Белоруссия. Ни бедности, ни богатства в этой странной стране, исключенной из сообщества, стране, где бредит шизофрения.
Если есть сомневающиеся в реальности Европы, пусть едут в Белоруссию, что на границе старого континента. Часы там показывают советское время, а пространство - сельский пейзаж, заимствован у 'старушки Европы'. Здесь нет линии раздела, нет даже промежутка. Охватывает чувство нематериальности происходящего, видение затруднено, как сквозь запотевшее стекло. Чужой край. Ни здесь, ни там. Еще не Европа, уже не Россия. Белая Русь - мир в себе.

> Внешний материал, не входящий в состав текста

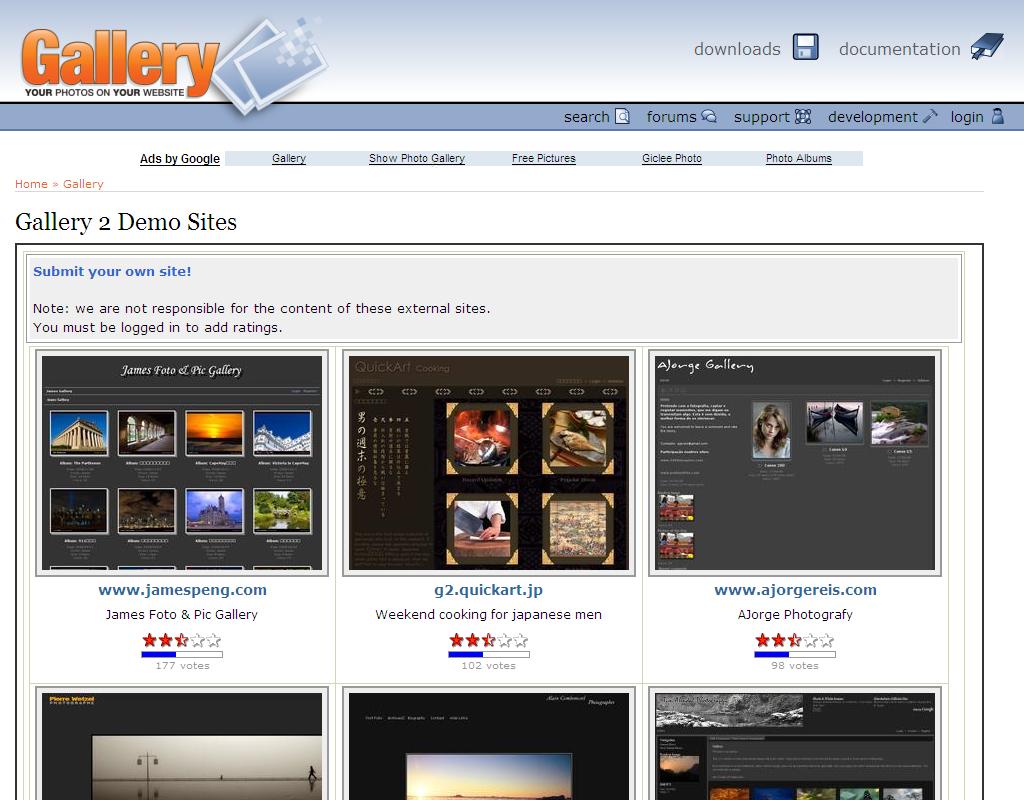Screen dimensions: 1024x800
Task: Open the www.ajorgereis.com link
Action: coord(795,590)
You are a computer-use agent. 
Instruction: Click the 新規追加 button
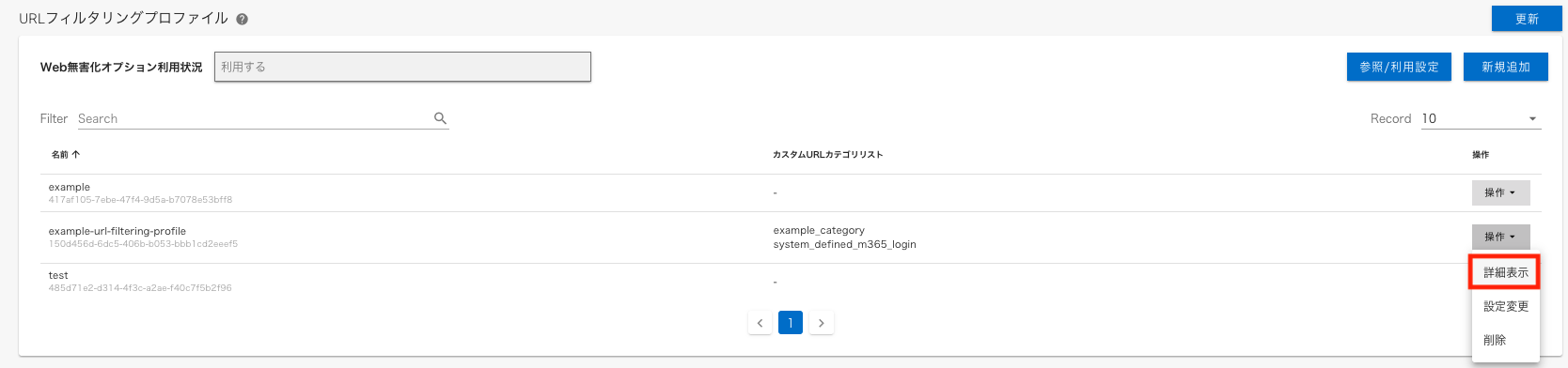pyautogui.click(x=1505, y=67)
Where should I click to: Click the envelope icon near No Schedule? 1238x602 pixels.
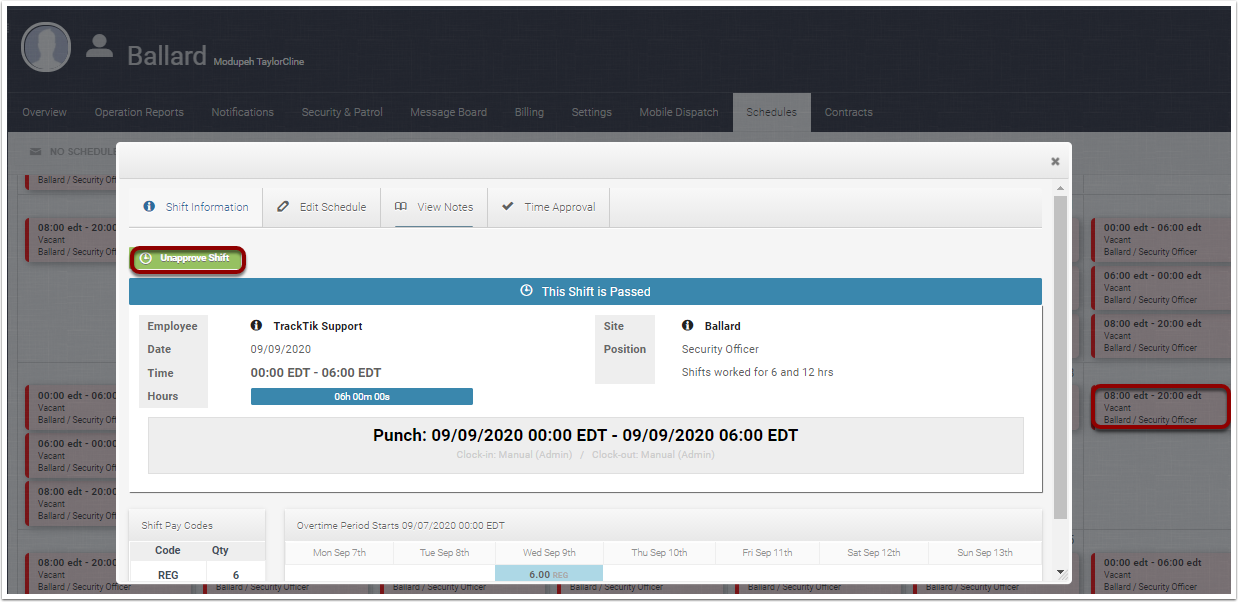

Часть Великого княжества Литовского, попавшая под влияние Российской империи, прежде чем попасть под абсолютную власть империи советской, Белоруссия исторически никогда не знала независимости. И когда независимость пришла в 1991 году, она стала подобием толчка, данного бильярдному шару, который ударил сперва в сердце империи, и затем медленно, полоса за полосой, продолжал свой бег до этих пределов. И здесь шар остановился. И с тех пор ничто не в силах сдвинуть его с места.
Сегодня все в Минске наблюдают за этим застывшим объектом - независимостью. Одни, представители оппозиции, пытаются вернуть ему силу, глянец и порыв. Другие, представители власти, говорят, что он не существует, что его не было никогда, и никогда не будет. В таких условиях смущенный народ пребывает в растерянности. И растерянному - ему остается одно: в отсутствие реальности нет иного выбора, как цепляться за мифы, чтобы не упасть в пропасть.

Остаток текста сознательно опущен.